Key model variables and their data sources.

Key variables Training data source Projection data source
Spatial and national urban land time series Global Human Settlement Layer23 (38 m, decadal 1980–2010b) PROJECTIONS (1/8°, decadal 2000–2100)
National population sizea U.N. World Population Prospect38 (national total, decadal 1980–2010) SSP National Population Count Projections39 (national total, decadal 2000–2100)
National urban population sharea U.N. World Urbanization Prospect7 (national total, decadal 1980–2010) SSP National Urban Population Projections8 (national total, decadal 2000–2100)
National GDPa OECD National GDPs40 (national total, decadal 1980–2010) SSP National GDP Projections40 (national total, decadal 2000–2100)
National scenario trajectory setting (Monte Carlo experiment)a SSP Narratives25 (qualitative descriptions of trends 2000–2100)
Spatiotemporal texture of urban land change Global Human Settlement Layer23 (38 m, decadal 1980–2010) Updating with PROJECTIONS (1/8°, decadal 2000–2100)
Spatial population count time series Gridded Population of the World (v.4 and 3)26 (1 km, decadal 2000–2010) SSP Spatial Population Projections41 (1/8°, decadal 2000–2100)
Topographic contexts (elevation, slope) Global Multi-Resolution Terrain Elevation42 (1 km, snapshot) Static over time
Distance to waterbodies World Waterbodies43 (1 km, snapshot) Static over time
Distance to existing cities (with >300k ppl) U.N. World Urbanization Prospect7 (latitude–longitude coordinates, snapshot) Static over time
Developable land mask SSP Spatial Population Projections41 (1/8°, snapshot), Global Rural-Urban Mapping Project43 (1 km, snapshot) Static over time

aThese rows are used by CLUBS. The rows at the bottom half of the table are used by SELECT.

bGHSL has four time points—1975, 1990, 2000, 2014—we used temporal linear interpolation to generate maps for 1980 and 2010, so that the time steps are regular and the time points align with other datasets.

In this work, urban land is defined as the Earth’s surface that is covered primarily by manmade materials, such as cement, asphalt, steel, glass, etc. This land cover type is referred to by different communities using different terms (with nuances), such as built-up land, impervious surface, and developed land. Remote sensing is an ideal source of global observations for this land cover, but has shown less success identifying settlements made of natural materials similar to their surrounding environments.
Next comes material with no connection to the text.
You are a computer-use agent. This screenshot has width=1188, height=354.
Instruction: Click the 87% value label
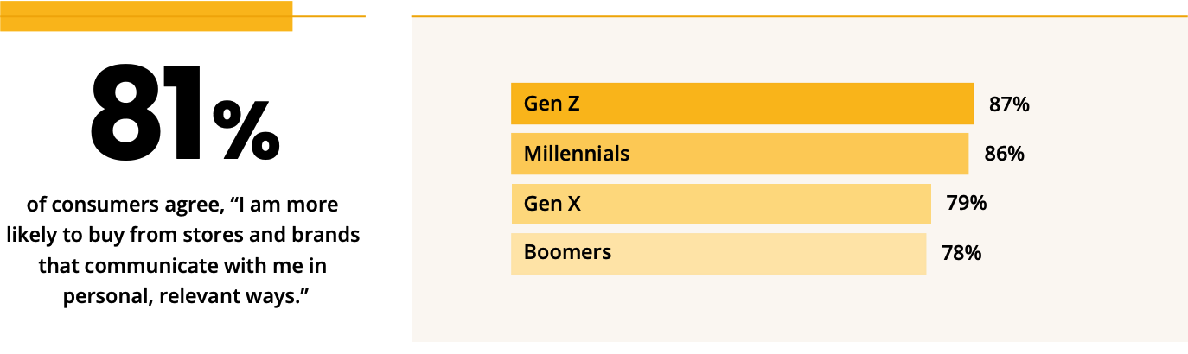click(1009, 104)
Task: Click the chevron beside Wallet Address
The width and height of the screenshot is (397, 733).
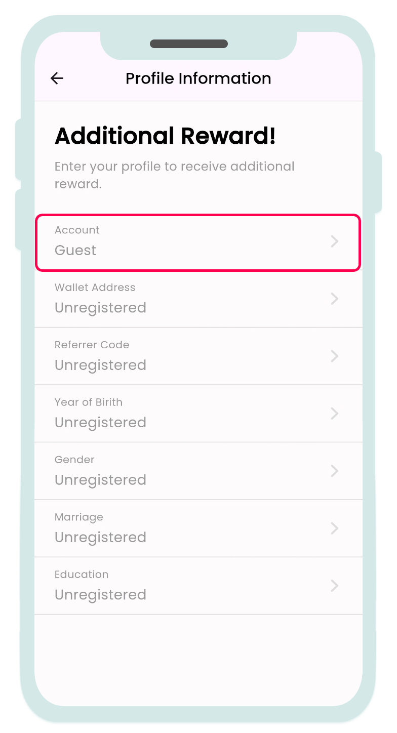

As an observational technique, it also tends to underestimate development of really low density, e.g., exurbanization. Nonetheless, our input data, by having a much finer spatial resolution (38 m) than the previous commonly-used large-scale urban land cover data35 (MODIS at 500 m), are less affected by these issues although not immune. A few other remote sensing based datasets reporting urban land have also become available in recent years, for example, the European Space Agency (ESA) Climate Change Initiative’s (CCI) Land Cover project36 maps global land cover at 300 m for 1992–2015, and the German Aerospace Center’s (DLR) Global Urban Footprint dataset37 offers a 12 m snapshot around 2012. However, none provides as long of a time series at as fine of a spatial resolution in combination. We therefore consider our input data the best available for globally-consistent spatially-explicit time-series observations of change in urban land.

CLUBS

At the national level, CLUBS generates scenarios estimating for each country how much total new urban land development would happen per decade of the 21st century, driven by inputs from existing SSP components, including quantitative projections of population size, urban population fraction, and GDP, as well as qualitative narratives describing alternative future societal trends (Table 2). CLUBS’s model structure was designed to reflect robust relationships identified by mining historical data on urban land expansion, demographic change, and economic growth.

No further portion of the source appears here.